In the Financial Times (Feb 5th 2008) Martin Wolf explains why it is so hard to keep the financial sector caged and why it is important nevertheless to make the effort.
….. the banking sector is the recipient of massive explicit and implicit public subsidies: it is largely guaranteed against liquidity risk; many of its liabilities seem to be contingent claims on the state; and central banks create an upward- sloping yield curve whenever banks are decapitalised, thereby offering a direct transfer to any institution able to borrow at the low rate and lend at the higher one.
The bigger point still, however, concerns macro-prudential regulation. As William White of the Bank for International Settlement has noted, banks almost always get
into trouble together. The most recent cycle of mad lending, followed by panic and revulsion, is a paradigmatic example…….In the end, we are left with a dilemma. On the one hand, we have a banking sector that has a demonstrated capacity to generate huge crises because of the incentives to take on under-appreciated risks. On the other hand, we lack the will and even the capacity to regulate it.

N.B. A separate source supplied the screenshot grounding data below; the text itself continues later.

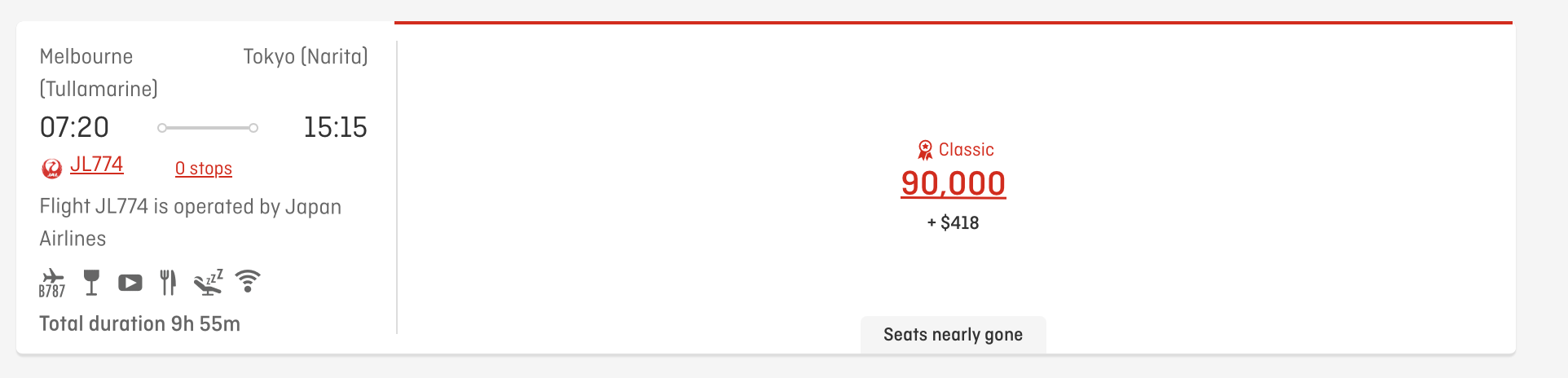This screenshot has width=1568, height=378.
Task: Click the Japan Airlines crane logo
Action: [x=51, y=169]
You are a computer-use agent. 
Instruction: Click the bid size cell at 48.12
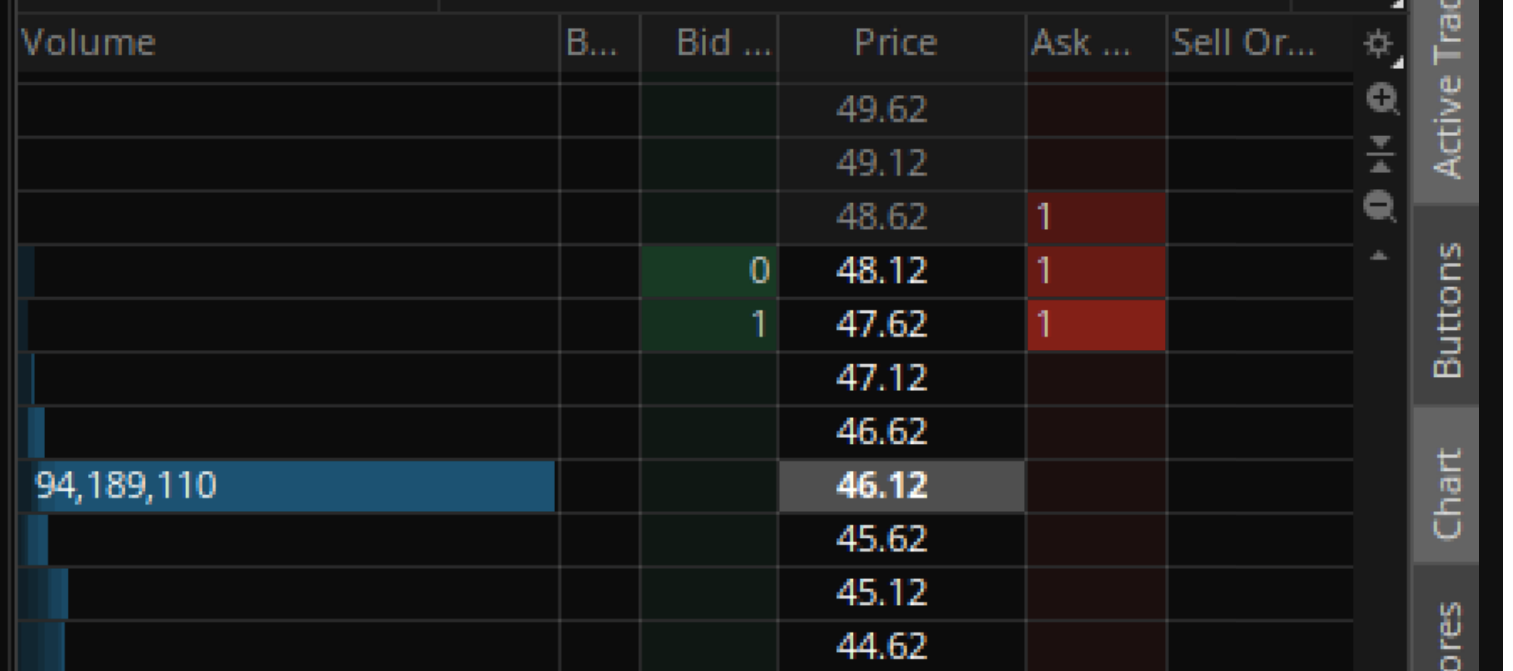click(x=709, y=271)
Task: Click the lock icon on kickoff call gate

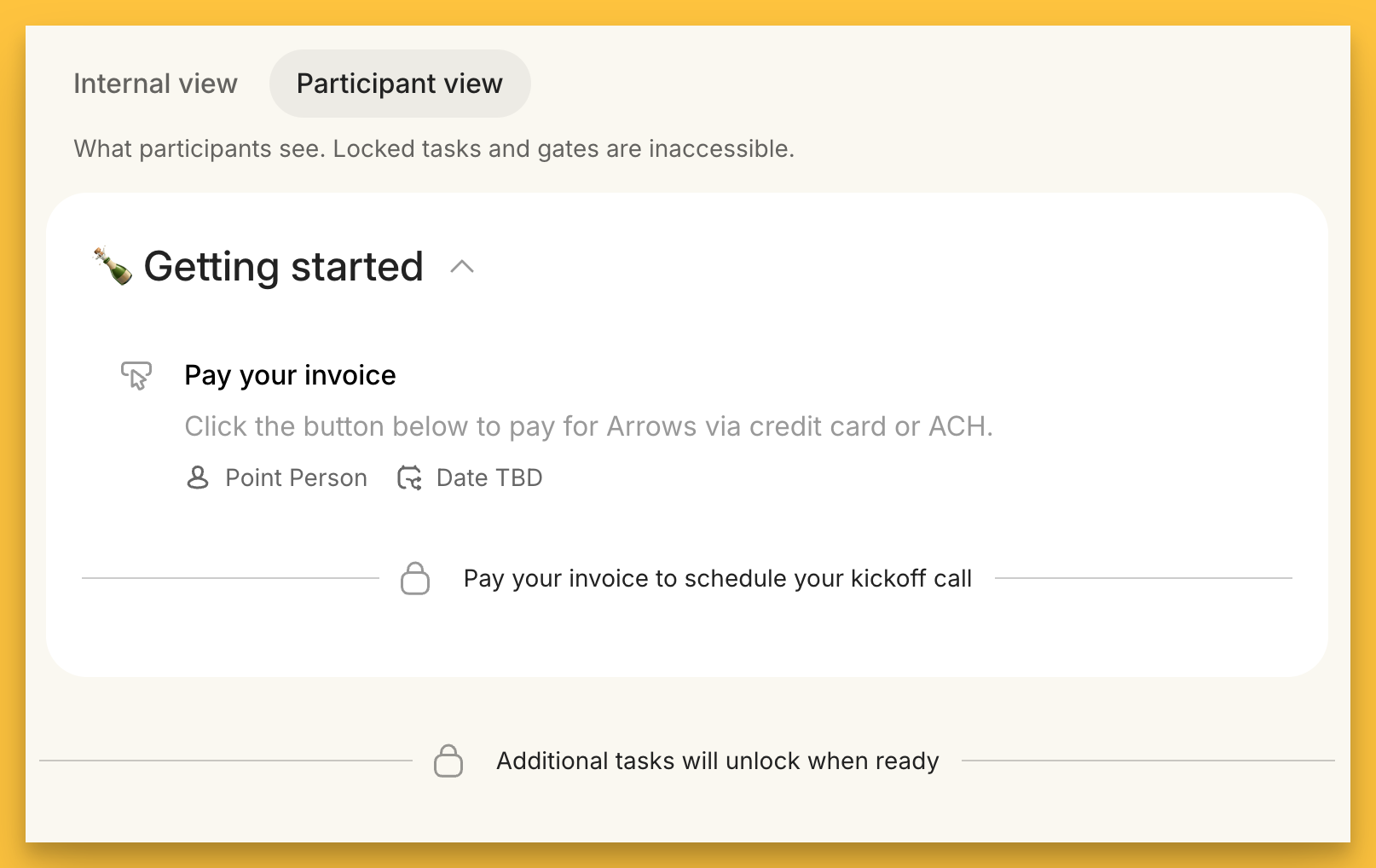Action: click(415, 578)

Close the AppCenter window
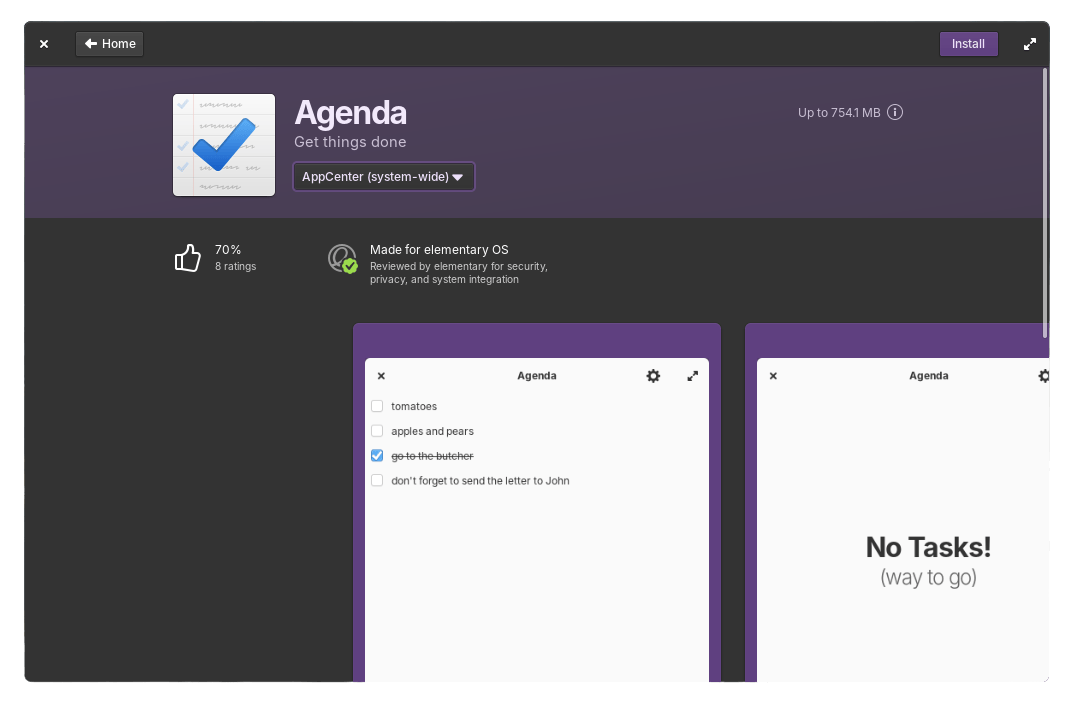tap(44, 44)
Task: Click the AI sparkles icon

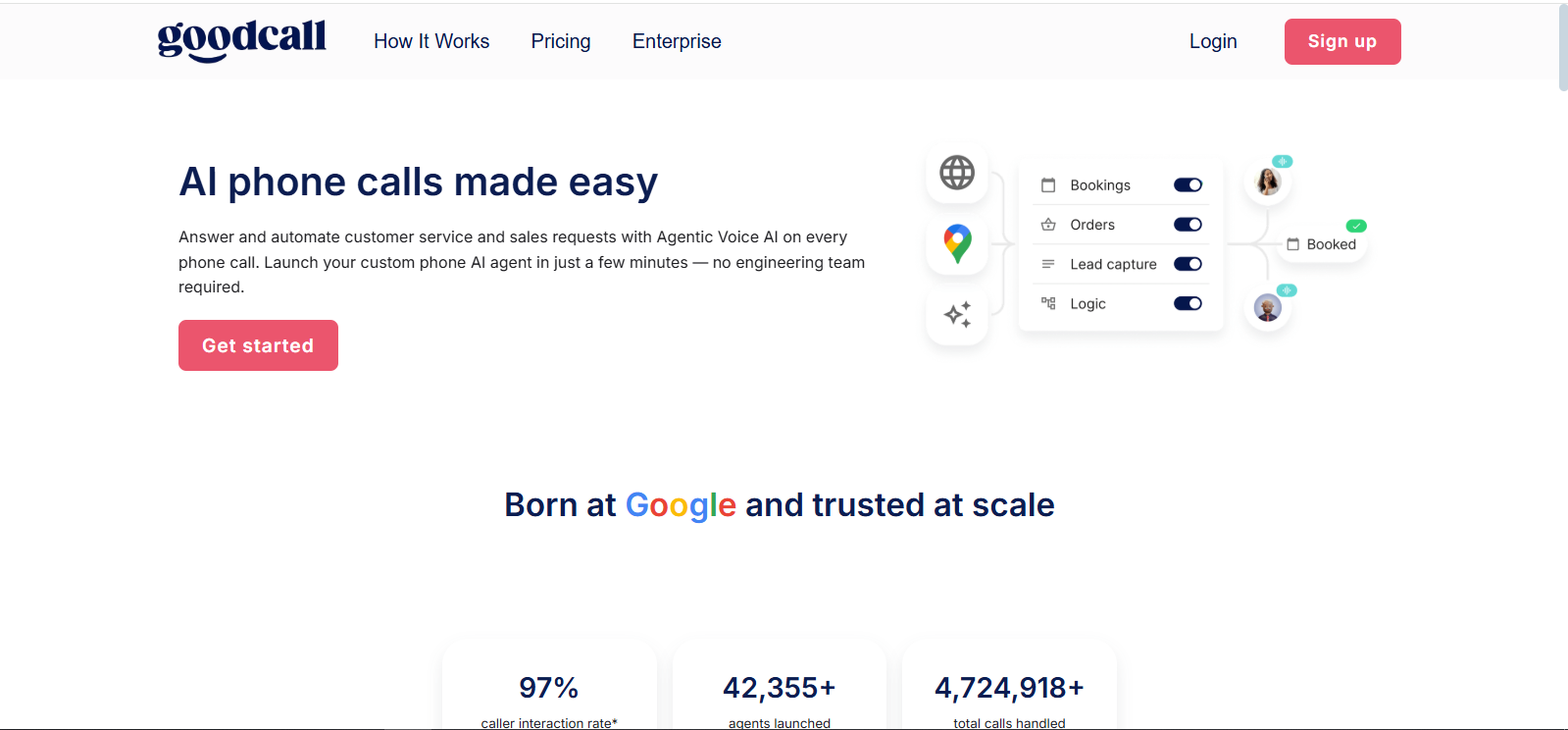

Yet we have no obvious alternative but to try to do so. A financial sector that generates vast rewards for insiders and repeated crises for hundreds of millions of innocent bystanders is, I would argue, politically unacceptable in the long run. Those who want market-led globalisation to prosper will recognise that this is its Achilles heel. Effective action must be taken now, before a still bigger global crisis arrives.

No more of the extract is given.